Data shown:
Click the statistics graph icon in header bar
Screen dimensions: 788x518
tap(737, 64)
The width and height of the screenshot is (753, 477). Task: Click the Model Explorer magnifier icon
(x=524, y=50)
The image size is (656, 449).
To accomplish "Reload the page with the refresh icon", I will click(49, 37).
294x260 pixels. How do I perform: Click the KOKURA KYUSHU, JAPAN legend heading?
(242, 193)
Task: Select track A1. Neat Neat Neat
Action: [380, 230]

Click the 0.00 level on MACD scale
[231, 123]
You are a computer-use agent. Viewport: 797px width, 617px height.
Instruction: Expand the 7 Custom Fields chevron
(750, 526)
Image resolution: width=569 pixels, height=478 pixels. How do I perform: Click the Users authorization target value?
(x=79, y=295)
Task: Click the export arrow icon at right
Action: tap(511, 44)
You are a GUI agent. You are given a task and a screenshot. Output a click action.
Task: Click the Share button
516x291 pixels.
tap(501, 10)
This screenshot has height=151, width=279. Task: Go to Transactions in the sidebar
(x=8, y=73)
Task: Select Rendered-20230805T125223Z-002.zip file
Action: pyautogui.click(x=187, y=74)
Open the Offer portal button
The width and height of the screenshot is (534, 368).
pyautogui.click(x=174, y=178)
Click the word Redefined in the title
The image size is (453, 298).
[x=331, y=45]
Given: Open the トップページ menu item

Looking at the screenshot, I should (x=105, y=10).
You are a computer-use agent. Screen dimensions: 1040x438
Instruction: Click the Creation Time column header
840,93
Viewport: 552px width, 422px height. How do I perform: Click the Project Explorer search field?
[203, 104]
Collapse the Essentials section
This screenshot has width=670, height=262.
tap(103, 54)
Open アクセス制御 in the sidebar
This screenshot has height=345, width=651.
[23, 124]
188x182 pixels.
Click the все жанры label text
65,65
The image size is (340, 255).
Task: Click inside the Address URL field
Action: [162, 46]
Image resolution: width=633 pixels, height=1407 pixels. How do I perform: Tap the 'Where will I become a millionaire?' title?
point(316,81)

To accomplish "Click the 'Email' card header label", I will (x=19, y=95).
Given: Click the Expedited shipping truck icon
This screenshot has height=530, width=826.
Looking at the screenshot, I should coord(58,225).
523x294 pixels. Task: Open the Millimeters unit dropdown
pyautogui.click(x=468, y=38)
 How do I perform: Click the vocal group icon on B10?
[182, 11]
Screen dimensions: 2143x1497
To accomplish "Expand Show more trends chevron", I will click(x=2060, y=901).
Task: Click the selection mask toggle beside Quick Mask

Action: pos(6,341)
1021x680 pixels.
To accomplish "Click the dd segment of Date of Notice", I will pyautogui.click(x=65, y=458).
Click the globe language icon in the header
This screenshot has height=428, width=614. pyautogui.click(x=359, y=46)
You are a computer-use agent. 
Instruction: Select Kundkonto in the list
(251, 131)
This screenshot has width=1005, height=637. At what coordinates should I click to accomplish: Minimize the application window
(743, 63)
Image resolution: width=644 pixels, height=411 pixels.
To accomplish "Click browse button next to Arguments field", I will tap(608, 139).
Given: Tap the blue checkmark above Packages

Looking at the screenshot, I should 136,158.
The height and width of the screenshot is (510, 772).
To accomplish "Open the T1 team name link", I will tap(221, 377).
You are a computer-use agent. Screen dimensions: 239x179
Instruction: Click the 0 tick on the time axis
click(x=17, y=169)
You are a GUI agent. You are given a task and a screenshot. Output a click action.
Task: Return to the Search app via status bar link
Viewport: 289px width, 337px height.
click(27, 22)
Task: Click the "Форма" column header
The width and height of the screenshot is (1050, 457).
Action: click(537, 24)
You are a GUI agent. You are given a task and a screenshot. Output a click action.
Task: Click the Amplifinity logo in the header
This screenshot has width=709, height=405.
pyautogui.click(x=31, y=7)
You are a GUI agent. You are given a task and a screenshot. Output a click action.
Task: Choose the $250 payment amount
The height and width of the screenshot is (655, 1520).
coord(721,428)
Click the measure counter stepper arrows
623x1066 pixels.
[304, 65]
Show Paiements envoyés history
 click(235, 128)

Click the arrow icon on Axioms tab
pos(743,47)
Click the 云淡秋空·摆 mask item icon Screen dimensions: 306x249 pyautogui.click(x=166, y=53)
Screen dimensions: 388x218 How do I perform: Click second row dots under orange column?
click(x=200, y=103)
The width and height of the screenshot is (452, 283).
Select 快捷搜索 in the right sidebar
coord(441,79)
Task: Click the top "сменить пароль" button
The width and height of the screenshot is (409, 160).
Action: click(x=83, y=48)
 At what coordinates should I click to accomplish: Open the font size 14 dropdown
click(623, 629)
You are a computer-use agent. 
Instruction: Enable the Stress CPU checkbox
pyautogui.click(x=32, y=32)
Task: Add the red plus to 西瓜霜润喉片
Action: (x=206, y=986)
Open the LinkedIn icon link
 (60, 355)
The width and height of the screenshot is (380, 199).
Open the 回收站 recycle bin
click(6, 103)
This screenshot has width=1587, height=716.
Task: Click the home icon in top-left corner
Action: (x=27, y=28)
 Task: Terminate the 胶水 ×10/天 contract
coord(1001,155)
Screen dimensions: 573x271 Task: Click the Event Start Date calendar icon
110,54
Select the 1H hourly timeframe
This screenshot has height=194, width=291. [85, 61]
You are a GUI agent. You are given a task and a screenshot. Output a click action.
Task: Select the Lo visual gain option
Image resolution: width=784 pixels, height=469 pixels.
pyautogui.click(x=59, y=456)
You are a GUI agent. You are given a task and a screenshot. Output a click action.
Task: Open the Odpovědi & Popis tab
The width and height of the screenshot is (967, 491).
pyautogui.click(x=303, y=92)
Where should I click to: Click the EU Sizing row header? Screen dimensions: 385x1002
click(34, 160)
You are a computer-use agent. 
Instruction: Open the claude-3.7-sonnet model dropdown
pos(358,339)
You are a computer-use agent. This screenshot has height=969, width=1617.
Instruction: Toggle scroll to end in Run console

Task item: Look above for the line with "Task: Click the Amplifinity"; retype exactly that line, every line after it up to the line with "Task: Select the Lo visual gain option", and that line too, nothing else.

Exercise solution:
Task: Click the Amplifinity logo in the header
This screenshot has width=709, height=405.
pyautogui.click(x=31, y=7)
You are a GUI agent. You are given a task and a screenshot. Output a click action.
Task: Choose the $250 payment amount
The height and width of the screenshot is (655, 1520).
coord(721,428)
Click the measure counter stepper arrows
623x1066 pixels.
[304, 65]
Show Paiements envoyés history
 click(235, 128)

Click the arrow icon on Axioms tab
pos(743,47)
Click the 云淡秋空·摆 mask item icon Screen dimensions: 306x249 pyautogui.click(x=166, y=53)
Screen dimensions: 388x218 How do I perform: Click second row dots under orange column?
click(x=200, y=103)
The width and height of the screenshot is (452, 283).
Select 快捷搜索 in the right sidebar
coord(441,79)
Task: Click the top "сменить пароль" button
The width and height of the screenshot is (409, 160).
Action: click(x=83, y=48)
 At what coordinates should I click to accomplish: Open the font size 14 dropdown
click(623, 629)
You are a computer-use agent. 
Instruction: Enable the Stress CPU checkbox
pyautogui.click(x=32, y=32)
Task: Add the red plus to 西瓜霜润喉片
Action: (x=206, y=986)
Open the LinkedIn icon link
 (60, 355)
The width and height of the screenshot is (380, 199).
Open the 回收站 recycle bin
click(6, 103)
This screenshot has width=1587, height=716.
Task: Click the home icon in top-left corner
Action: (x=27, y=28)
 Task: Terminate the 胶水 ×10/天 contract
coord(1001,155)
Screen dimensions: 573x271 Task: Click the Event Start Date calendar icon
110,54
Select the 1H hourly timeframe
This screenshot has height=194, width=291. [85, 61]
You are a GUI agent. You are given a task and a screenshot. Output a click action.
Task: Select the Lo visual gain option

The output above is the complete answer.